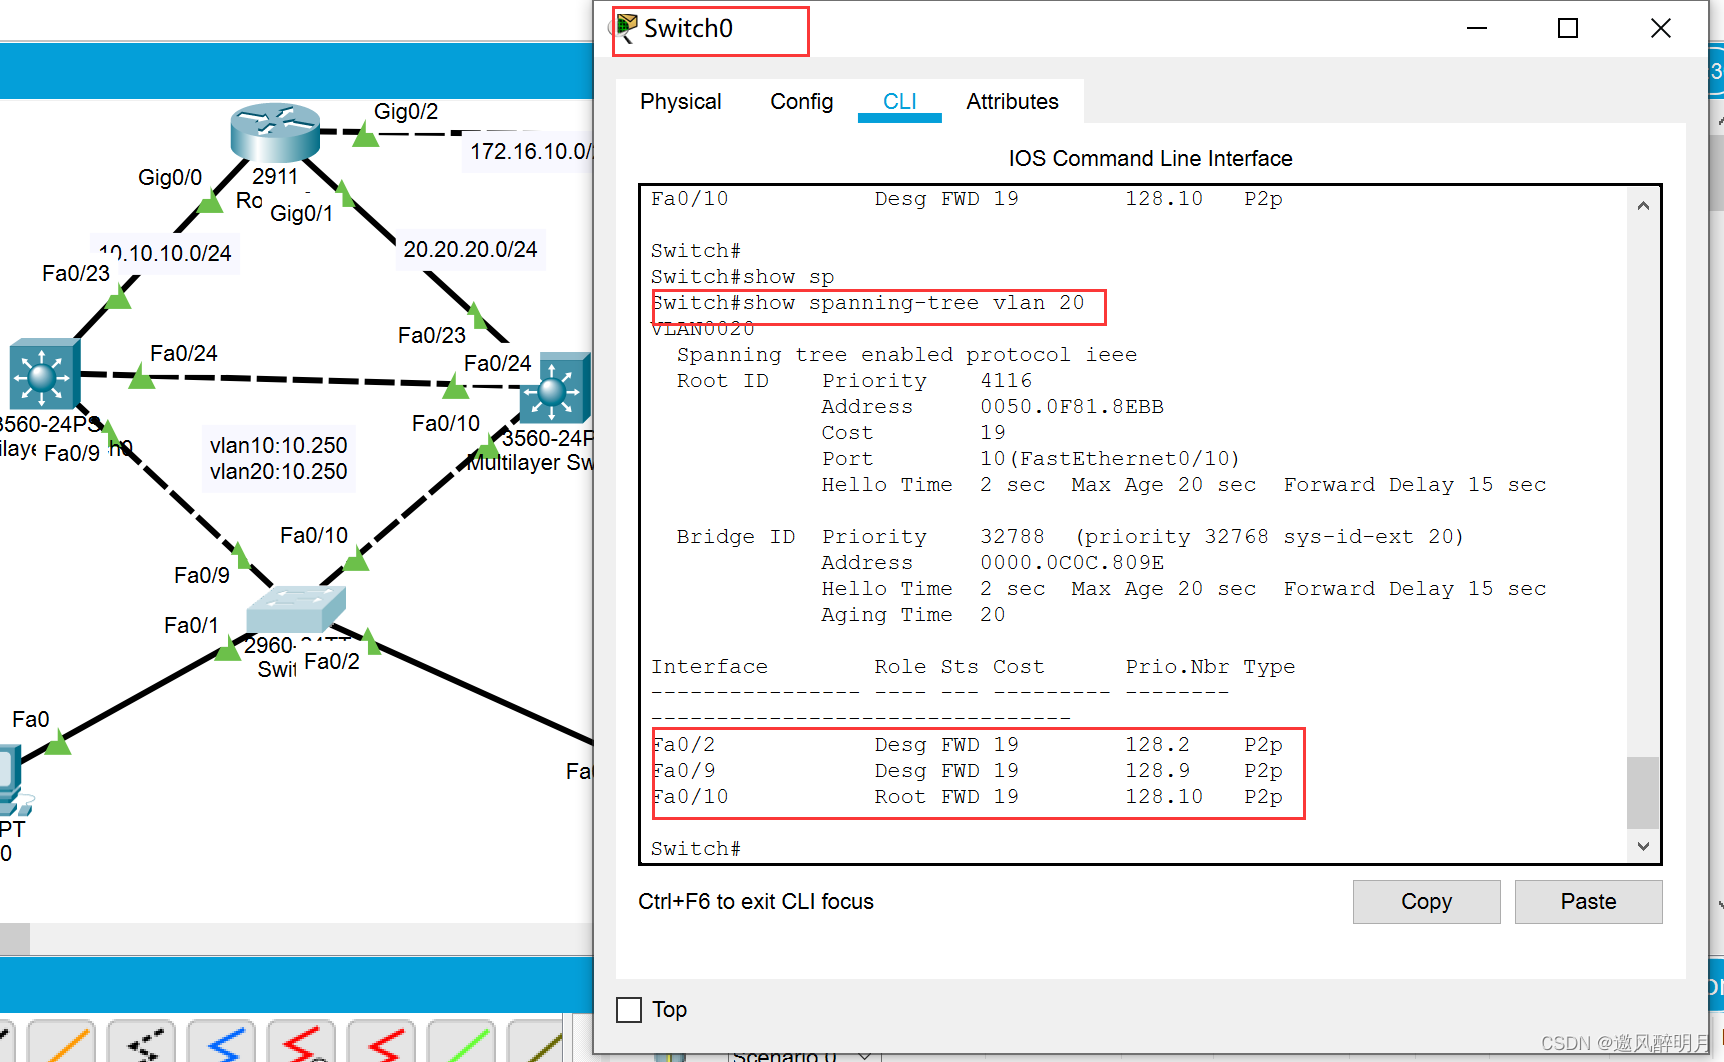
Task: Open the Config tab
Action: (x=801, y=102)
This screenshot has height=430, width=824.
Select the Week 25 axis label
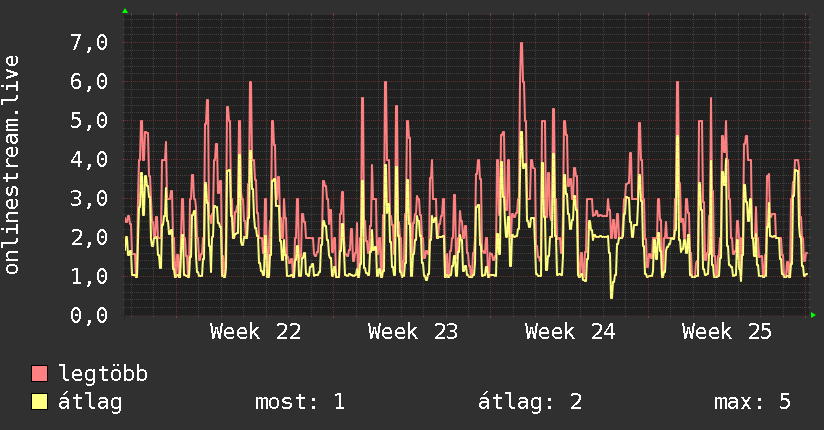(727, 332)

++++++

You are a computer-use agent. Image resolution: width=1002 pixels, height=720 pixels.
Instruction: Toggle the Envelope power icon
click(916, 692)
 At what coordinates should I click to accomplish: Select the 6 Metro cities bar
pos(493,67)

++++++

Assignment -
Please find all lines of the entries that hold the string "width" and copy them.

Exercise answer -
This screenshot has height=430, width=824.
You are a computer-use agent. Image resolution: width=1002 pixels, height=720 pixels.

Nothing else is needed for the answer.